Urban inequality: not all children can walk to school

In theory, a “healthy educational city” is one where children can walk to school in no more than 15 minutes.
In Bucharest, the reality is quite the opposite: parents chase “good schools” in other districts, and the enrollment system — based more on reputation than proximity — has created a daily internal migration across the city.

The result?

  • Streets clogged between 7:00 and 9:00 a.m.
  • Children falling asleep in cars
  • Parents arriving late to work
  • Growing educational segregation between neighborhoods

In the north and city center, schools and high schools have better infrastructure and better-paid teachers.
 In the south and west, students lose hours every day just getting to class.

Possible solutions: the city as an ally of education

To make traffic cease being an educational barrier, urban policies must align with the real needs of schools.
Experts in urbanism and mobility propose:

  • Redesigning school catchment areas to encourage local enrollment;
  • Safe walking and cycling routes to and from school;
  • Dedicated school transport, as seen in other European capitals;
  • Partial digitalization of schedules, especially during periods of extreme congestion.

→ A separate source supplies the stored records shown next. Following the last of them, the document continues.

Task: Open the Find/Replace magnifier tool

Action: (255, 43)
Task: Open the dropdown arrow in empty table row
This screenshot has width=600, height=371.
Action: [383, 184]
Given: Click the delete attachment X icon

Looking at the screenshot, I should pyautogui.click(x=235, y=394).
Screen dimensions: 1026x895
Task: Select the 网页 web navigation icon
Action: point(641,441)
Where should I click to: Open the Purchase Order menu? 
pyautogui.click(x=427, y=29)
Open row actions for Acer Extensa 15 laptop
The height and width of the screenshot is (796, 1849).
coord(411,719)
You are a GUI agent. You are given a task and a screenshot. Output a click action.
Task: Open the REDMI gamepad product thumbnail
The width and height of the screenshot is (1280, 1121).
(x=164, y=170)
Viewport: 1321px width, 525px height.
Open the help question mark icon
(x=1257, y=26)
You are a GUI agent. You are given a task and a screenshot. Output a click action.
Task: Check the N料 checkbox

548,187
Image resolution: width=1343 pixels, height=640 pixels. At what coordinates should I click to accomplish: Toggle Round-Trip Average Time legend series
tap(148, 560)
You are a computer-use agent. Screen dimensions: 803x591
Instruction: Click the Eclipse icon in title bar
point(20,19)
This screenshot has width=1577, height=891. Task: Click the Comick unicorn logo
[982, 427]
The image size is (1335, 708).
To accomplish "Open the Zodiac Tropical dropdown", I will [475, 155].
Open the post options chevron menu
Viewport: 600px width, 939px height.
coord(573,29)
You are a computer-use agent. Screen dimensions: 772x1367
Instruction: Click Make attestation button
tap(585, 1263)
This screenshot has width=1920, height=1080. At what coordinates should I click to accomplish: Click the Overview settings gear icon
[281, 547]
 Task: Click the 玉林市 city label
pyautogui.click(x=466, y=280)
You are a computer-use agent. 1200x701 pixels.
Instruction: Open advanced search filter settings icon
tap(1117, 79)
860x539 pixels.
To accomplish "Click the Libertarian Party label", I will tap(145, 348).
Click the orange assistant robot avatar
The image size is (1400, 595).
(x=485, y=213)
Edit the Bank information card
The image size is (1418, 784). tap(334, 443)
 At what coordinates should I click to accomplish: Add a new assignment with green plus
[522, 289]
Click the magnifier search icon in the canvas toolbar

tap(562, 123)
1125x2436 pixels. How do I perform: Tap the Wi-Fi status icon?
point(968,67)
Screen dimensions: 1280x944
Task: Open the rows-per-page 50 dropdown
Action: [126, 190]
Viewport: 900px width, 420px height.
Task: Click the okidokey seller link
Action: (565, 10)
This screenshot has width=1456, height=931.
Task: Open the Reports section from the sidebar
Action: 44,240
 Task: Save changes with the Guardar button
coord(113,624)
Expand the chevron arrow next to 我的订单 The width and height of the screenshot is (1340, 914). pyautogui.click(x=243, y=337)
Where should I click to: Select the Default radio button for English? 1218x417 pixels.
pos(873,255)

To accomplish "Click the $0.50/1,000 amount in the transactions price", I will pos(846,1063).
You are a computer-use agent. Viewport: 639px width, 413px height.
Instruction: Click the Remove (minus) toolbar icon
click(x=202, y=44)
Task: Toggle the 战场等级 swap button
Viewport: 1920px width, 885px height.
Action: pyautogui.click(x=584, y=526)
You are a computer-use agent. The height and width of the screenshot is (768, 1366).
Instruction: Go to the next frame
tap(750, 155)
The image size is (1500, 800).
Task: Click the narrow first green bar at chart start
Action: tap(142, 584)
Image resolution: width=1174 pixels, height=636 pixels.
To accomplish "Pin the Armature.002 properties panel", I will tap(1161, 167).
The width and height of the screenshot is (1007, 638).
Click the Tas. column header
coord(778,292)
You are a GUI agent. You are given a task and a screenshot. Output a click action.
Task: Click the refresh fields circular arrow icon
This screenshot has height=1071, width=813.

A city that wants high-performing students must first allow them to arrive rested and ready to learn.

In conclusion

Education doesn’t begin in the classroom — it begins on the way there.
A child who spends an hour a day in traffic doesn’t just lose playtime; they also lose energy for learning.
Bucharest’s traffic is not only a mobility issue — it’s an issue of equity and the future.

If we want a generation that’s attentive, curious, and engaged, perhaps the first reform shouldn’t be in the curriculum — but in shortening the road to school.